A História nos mostra que as instituições tendem a produzir e reproduzir valores e ideias que justifiquem os mais diversos interesses de grupos dominantes. A democracia grega já reforçava a distinção entre os sexos: destinando o espaço público da polis aos homens e a esfera privada do òikos, às mulheres. A rua, o mercado, a cidade e a política foram definidas, longinquamente, como espaços masculinos. Paralelamente, se estabelece a divisão entre produção e reprodução, cabendo ao homem o papel de provedor que traz recursos provenientes da esfera pública (polis) para o âmbito doméstico (òikos), espaço destinado às mulheres e voltado à reprodução dos membros da família. Os aspectos biológicos são utilizados para reforçarem o maior envolvimento com a reprodução, pois só a mulher é capaz de gerir, parir e amamentar (no próprio peito) os recém-nascidos. Assim, ao longo da história, as mulheres foram ficando responsáveis pela reprodução diária dos indivíduos dentro da família.
3. Rompendo o Silêncio
No Brasil historicamente existem muitas formas de violência contra mulher, se perpetuando até os dias atuais como nos fala Silva (2017), afetando mulheres independente de classe social, sua cultura ou região brasileira. Após muitos anos de sofrimento no silêncio arraigado da sociedade, esse cenário obteve algumas mudanças e, na atualidade, “a violência contra as mulheres é entendida não como um problema de ordem privada ou individual, mas como um fenômeno estrutural, de responsabilidade da sociedade como um todo” (SILVA, 2017, p.8). Outros autores como Guimarães e Pedroza (2015) reforçam que essa violência em questão “tem sido um problema cada vez mais em pauta nas discussões e preocupações da sociedade brasileira.” (GUIMARÃES; PEDROSA, p.257). Não sendo um fenômeno exclusivo da contemporaneidade, a percepção é que a “visibilidade política e social desta problemática tem um caráter recente” onde:
[...] nos últimos 50 anos é que tem se destacado a gravidade e seriedade das situações de violências sofridas pelas mulheres em suas relações de afeto. As trajetórias históricas dos movimentos feministas e de mulheres demonstram uma diversidade de pautas discutidas e de lutas empreendidas por elas, sobretudo, a partir do século XVIII. No século XX, a partir da década de 60, essas mobilizações enfocaram, principalmente, as denúncias das violências cometidas contra mulheres no âmbito doméstico. (GUIMARÃES; PEDROZA, 2015, p. 257).
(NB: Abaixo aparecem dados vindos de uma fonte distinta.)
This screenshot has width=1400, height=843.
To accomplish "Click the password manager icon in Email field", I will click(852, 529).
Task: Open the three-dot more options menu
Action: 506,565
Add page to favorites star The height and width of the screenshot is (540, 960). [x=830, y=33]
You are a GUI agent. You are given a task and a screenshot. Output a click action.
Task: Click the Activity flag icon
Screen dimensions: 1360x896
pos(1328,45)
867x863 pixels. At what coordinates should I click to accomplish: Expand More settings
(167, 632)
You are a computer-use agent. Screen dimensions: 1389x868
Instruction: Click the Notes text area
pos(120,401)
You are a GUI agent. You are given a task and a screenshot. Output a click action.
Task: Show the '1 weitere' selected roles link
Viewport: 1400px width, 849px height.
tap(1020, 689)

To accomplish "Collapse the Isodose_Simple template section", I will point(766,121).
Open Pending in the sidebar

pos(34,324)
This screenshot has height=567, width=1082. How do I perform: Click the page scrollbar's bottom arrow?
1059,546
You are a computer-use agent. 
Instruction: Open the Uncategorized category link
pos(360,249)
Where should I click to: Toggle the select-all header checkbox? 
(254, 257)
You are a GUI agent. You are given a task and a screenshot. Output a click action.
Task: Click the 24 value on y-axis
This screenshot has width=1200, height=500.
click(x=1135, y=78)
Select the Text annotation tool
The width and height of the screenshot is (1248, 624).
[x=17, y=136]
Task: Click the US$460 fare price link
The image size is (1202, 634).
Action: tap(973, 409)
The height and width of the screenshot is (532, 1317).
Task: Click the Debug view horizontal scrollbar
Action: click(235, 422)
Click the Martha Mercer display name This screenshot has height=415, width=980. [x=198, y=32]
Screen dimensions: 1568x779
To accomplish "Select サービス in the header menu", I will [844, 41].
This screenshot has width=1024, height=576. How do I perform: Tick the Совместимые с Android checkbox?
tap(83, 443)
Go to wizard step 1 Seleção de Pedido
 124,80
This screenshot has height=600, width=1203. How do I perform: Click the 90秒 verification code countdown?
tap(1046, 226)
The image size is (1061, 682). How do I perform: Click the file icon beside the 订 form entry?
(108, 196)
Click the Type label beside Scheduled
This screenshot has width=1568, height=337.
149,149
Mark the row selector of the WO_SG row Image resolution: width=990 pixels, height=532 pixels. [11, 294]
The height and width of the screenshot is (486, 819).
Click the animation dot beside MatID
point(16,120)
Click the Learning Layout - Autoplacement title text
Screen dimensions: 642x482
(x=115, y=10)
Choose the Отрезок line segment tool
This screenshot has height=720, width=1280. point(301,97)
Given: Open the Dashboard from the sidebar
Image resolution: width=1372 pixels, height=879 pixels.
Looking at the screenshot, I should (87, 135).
Na Declaração sobre a Eliminação da Violência Contra a Mulher, adotada pela Assembleia Geral das Nações Unidas, em 1993. De acordo com a Declaração:
Todo ato de violência baseado em gênero, que tem como resultado, possível ou real, um dano físico, sexual ou psicológicas incluídas as ameaças, a coerção ou a privação arbitrária da liberdade, seja a que aconteça na vida pública ou privada. Abrange, sem caráter limitativo, a violência física, sexual e psicológica na família, incluídos os golpes, o abuso sexual às meninas, a violação relacionada à herança, o estupro pelo marido, a mutilação genital e outras práticas tradicionais que atentem contra mulher, a violência exercida por outras pessoas que não o marido - e a violência relacionada com a exploração física, sexual e psicológica e ao trabalho, em instituições educacionais e em outros âmbitos, o tráfico de mulheres e a prostituição forçada e a violência física, sexual e psicológica perpetrada ou tolerada pelo Estado, onde quer que ocorra. (OMC, 1998, p.7)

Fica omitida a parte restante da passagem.